Spear Phishing Attacks in Malaysia

The integrity of Malaysian commercial and government computer systems continues to be threatened by the increase of spear phishing attacks by groups based overseas.

Phishing attacks occur where mass emails are sent out to multiple users enticing them to click on a link or open an attachment – which releases a malware payload to infect the smart phone, computer or IT system. Phishing messages often appear to come from a large and well-known company or website with a broad membership base, such as Google or PayPal; seeking to play on numbers with the larger the audience, the higher the chances of victims being successfully duped.

Spear Phishing Attacks
In the case of spear phishing attacks, the apparent source of the email is likely to be an individual within the recipient’s own professional or social group – generally someone in a position of authority or else from someone the target knows personally. The term `spear’ indicates that the target has been selected and their background researched, to increase the chances of success or else because the target is significant.

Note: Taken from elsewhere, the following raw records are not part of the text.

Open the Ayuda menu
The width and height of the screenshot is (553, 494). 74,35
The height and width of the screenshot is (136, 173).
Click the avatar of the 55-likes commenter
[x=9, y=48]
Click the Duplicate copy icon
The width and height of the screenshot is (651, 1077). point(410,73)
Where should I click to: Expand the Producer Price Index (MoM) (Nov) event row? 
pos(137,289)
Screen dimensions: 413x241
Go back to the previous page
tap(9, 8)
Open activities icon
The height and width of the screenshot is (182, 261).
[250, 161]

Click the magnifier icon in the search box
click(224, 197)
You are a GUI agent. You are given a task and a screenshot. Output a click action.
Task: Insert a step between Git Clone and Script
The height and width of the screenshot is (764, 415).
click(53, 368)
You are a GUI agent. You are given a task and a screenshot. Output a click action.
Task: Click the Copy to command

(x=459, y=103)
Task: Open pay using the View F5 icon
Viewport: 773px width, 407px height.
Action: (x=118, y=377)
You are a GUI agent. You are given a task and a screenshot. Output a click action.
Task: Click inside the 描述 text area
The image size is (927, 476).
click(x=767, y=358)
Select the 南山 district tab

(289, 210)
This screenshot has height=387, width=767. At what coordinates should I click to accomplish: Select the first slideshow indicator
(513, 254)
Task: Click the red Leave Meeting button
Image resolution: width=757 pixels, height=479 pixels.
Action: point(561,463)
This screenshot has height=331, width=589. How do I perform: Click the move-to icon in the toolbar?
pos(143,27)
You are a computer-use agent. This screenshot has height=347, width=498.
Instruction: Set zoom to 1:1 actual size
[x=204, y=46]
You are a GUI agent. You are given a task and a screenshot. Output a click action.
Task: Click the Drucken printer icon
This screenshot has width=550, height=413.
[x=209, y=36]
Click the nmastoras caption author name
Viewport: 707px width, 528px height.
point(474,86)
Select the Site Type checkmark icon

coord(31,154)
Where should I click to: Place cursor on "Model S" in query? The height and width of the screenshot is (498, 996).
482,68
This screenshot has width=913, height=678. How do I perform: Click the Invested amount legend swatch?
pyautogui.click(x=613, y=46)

The main delivery vector for spear phishing attacks over the past few years has been via email. In Malaysia, email attacks were the most favoured weapon for a wide range of cyber-attacks in the country. During 2016, authorities discovered that one out of every 130 emails sent to users in Malaysia contained a malicious link or attachment. This has been an increase of four times in one year, indicating the growing problem for companies to protect their systems.

Spear Phishing Attack in Malaysia
An example of a successful spear phishing attack occurred in 2014 when around 30 computers at Malaysian law enforcement agencies covering the disappearance of Malaysian Airlines MH370 airplane were reportedly hacked, with perpetrators making off with confidential data on the missing aircraft.

Asia News Network reported in 2014 that the computers of ‘high-ranking officials’ in several Malaysian aviation and security agencies were hacked with classified information removed. The point-of-entry for the compromise was said to be a spear phishing attack, with a malicious executable file in the format of a PDF file. When the attachment was opened, the user’s machine would be infected with malware, allowing the hacker to gain access to their PC from outside and send stolen information back to an IP address in China.

The spear phishing email, with the subject line ‘Over the South China Sea’ and dated on 09 March 2014 – just one day after the Malaysian Airlines MH370 aircraft went missing – contained ‘sophisticated’ malware that was disguised as a news article reporting on the missing Boeing 777.

The timing of the email indicates that the malware was prepared prior to MH370 disappearing and launched by persons unknown to break into Malaysian government systems to extract information. Some Malaysian government agencies reported that their network was congested with email transmitting out of their servers – The emails contained confidential data from the officials’ computers including the minutes of meetings and classified documents. Due to the nature of cyberattacks, it is difficult to be certain who exactly was behind the attack and though the exfiltration IP address was in China, the attackers could be located anywhere around the globe.

Spoofed Email Addresses
Another phase of spear phishing attacks has been users receiving spoofed emails instructing targets to reset their Gmail or other online email password – diverting the target to a spoofed site where they enter their username and password. This information is captured by the attackers, allowing them access to the online email account. This method was used by attackers to access the Gmail account of John Podesta, former chairman of the 2016 Hillary Clinton presidential campaign. The hackers then downloaded emails, attachments, reports etc – details from Podesta’s emails were later leaked online to upset the Clinton campaign.

As the email attack vector is expected to continue to expand, employees and systems administrators should be aware that caution needs to be used before opening attachments or clicking on spurious web links. Effective filters and email security programs for effective Secure Email Gateway such as MailMarshal should be implemented as a first step to prevent users receiving infected emails.

Recent industry surveys in Malaysia have indicated that five out of every six large companies have been targeted with spear-phishing attacks. Small scale businesses also saw an increase with spear phishing attacks – often with attacks seeking access to online bank account details.

Current studies in Malaysia and the USA have noted that attackers were using stolen email account details from one corporate victim to spear-phish other victims within the company – often moving on to access those with higher administration permissions and so access more of the network and databases.

Ongoing Threat
Spear phishing attacks present a real and current danger to company, organisation and government computer systems – only effective filtering tools, education of users to the threats and continued vigilance can prevent these attacks.